Summary: The voluntary decision by France's National Center for Space Studies to dump more than 100,000 pages of witness testimony, photographs, film footage and audiotapes from its secret UFO archives onto its Internet site, http://www.cnes.fr, for worldwide viewing is an unprecedented move among Western countries.
By Molly Moore
Washington Post Foreign Service
Friday, March 23, 2007; Page A14
PARIS, March 22 -- On an August day in 1967, two children tending a herd of cows outside a village in central France reported seeing "four small black beings" fly from the ground and slip headfirst into a sphere that shot skyward in a flash of light and trail of sulfuric odors.
The alleged extraterrestrial sighting, described by the French government as "one of the most astonishing observed in France," is among 1,600 UFO case files spanning the last half-century that the country's space agency opened to the public for the first time Thursday.
The voluntary decision by France's National Center for Space Studies to dump more than 100,000 pages of witness testimony, photographs, film footage and audiotapes from its secret UFO archives onto its Internet site, http://www.cnes.fr, for worldwide viewing is an unprecedented move among Western countries. Most of them, the United States included, consider such records classified matters of national security.
Within three hours of posting the first cases Thursday morning, the French space agency's Web server crashed, overwhelmed by the flood of viewers seeking the first glimpses of official government evidence on a subject long a target of both fascination and ridicule.
The material dates as far back as 1954. Over the next several months, the space agency will post it to enhance scientific research seeking to explain what the French government calls "unexplained aerospace phenomena."
"The data that we are releasing doesn't demonstrate the presence of extraterrestrial beings," said Jacques Patenet, who heads the Group for the Study and Information on Unidentified Aerospace Phenomena, the space agency's UFO investigative team. "But it doesn't demonstrate the impossibility of such presence either. The questions remain open."
Patenet said that among the 1,600 cases to be opened to the public, "a few dozen are very intriguing and can be called UFOs."
Most of the cases were determined to be caused by atmospheric anomalies or mistaken perception of such things as airplane lights, or to be hoaxes. One case file described how investigators proved a man was lying about being abducted by aliens when blood tests failed to show he had recently experienced the weightlessness of space travel.
In one of the cases investigators consider most credible, a 13-year-old boy and his 9-year-old sister were watching over their family's cows near the village of Cussac on Aug. 29, 1967, when the boy spotted "four small black beings" about 47 inches tall, according to documents released Thursday. Thinking they were other youngsters, he shouted to his sister, "Oh, there are black children!"
But as they watched, the four beings became agitated and rose into the air, entering the top of what appeared to be a round spaceship, about 15 feet in diameter, which hovered over the field. Just as the sphere rose up, one of the passengers emerged from the top, returned to the ground to grab something, then flew back to the sphere.

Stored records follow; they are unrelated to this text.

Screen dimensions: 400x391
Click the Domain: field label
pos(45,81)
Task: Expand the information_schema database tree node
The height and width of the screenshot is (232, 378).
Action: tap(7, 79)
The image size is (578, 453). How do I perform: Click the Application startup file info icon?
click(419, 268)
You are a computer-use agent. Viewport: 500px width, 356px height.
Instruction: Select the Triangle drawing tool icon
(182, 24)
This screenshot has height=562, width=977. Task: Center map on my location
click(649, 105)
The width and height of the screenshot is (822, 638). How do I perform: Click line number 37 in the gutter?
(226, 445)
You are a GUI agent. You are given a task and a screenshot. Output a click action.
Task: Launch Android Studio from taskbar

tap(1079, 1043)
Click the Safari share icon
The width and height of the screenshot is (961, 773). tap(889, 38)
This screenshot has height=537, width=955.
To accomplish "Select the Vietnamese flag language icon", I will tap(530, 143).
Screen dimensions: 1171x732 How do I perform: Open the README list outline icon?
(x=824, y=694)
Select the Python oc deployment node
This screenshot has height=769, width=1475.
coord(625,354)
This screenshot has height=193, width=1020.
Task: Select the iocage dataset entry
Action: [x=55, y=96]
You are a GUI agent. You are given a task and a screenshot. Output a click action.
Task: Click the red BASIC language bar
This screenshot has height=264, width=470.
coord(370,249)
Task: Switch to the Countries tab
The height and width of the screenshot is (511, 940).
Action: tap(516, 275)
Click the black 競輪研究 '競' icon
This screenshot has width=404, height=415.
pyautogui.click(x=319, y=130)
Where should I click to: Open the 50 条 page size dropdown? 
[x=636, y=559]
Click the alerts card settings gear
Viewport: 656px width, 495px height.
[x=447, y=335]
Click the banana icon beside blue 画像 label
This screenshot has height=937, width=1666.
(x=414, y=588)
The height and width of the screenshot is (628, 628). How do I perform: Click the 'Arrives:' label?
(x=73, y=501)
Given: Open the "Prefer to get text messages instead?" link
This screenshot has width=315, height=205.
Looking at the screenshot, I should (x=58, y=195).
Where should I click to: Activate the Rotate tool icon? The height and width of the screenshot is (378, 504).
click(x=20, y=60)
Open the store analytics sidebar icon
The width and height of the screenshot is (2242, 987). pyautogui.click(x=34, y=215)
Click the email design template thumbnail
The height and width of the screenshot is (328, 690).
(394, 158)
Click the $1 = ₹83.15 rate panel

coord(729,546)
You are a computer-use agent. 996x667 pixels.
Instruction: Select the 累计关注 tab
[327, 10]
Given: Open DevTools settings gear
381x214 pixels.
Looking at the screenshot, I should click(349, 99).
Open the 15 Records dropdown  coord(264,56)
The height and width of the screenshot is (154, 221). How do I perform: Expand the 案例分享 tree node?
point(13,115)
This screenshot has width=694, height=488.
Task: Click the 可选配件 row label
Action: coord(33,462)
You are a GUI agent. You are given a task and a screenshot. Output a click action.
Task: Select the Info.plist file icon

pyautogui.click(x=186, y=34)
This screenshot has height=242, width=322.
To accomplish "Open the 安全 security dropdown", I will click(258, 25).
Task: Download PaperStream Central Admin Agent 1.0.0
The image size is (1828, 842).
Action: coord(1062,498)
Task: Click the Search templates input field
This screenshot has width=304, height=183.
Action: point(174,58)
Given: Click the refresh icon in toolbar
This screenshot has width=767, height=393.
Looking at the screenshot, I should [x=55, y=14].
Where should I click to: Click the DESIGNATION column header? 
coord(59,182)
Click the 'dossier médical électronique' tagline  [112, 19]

The sphere rose silently in a spiral pattern, then "became increasingly brilliant" before disappearing with a loud whistling sound. It left "a strong sulfur odor after departure," the report said.
The children raced home in tears and their father summoned the local police, who "noted the sulfur odor and the dried grass at the reported place where the sphere took off," the report continued. Investigators said they were impressed by the uniformity of detail provided by the children and other witnesses.
"No rational explanation has been given to date of this exceptional meeting," the investigation concluded.
One of the most detailed inquiries involved the report of an Air France crew flying near Paris on Jan. 28, 1994. Three crew members spotted a large reddish brown disk "whose form is constantly changing and which seems very big in size." As the passenger plane crossed its trajectory, the object "disappeared on the spot," the report said.
Radar signatures confirmed an object of the same size and location described by the crew and led investigators to conclude that "the phenomenon is not explained to date and leaves the door open to all the assumptions."
Patenet, the leader of the space agency's investigative team, said his group receives about 100 new cases a year and usually opens investigations on about 10 percent of them. "In 99 percent of the cases, the witnesses are perfectly sincere," he said. "They saw something. Most of the time what they saw is a perfectly natural phenomenon that has been perceived in an erroneous way."
Patenet said he has never seen a UFO. "I would personally find it abnormal to think that we're the only civilization in the universe, but the probability of various civilizations coming across each other is also very slim."
Researchers Corinne Gavard in Paris and Robert E. Thomason in Washington contributed to this report.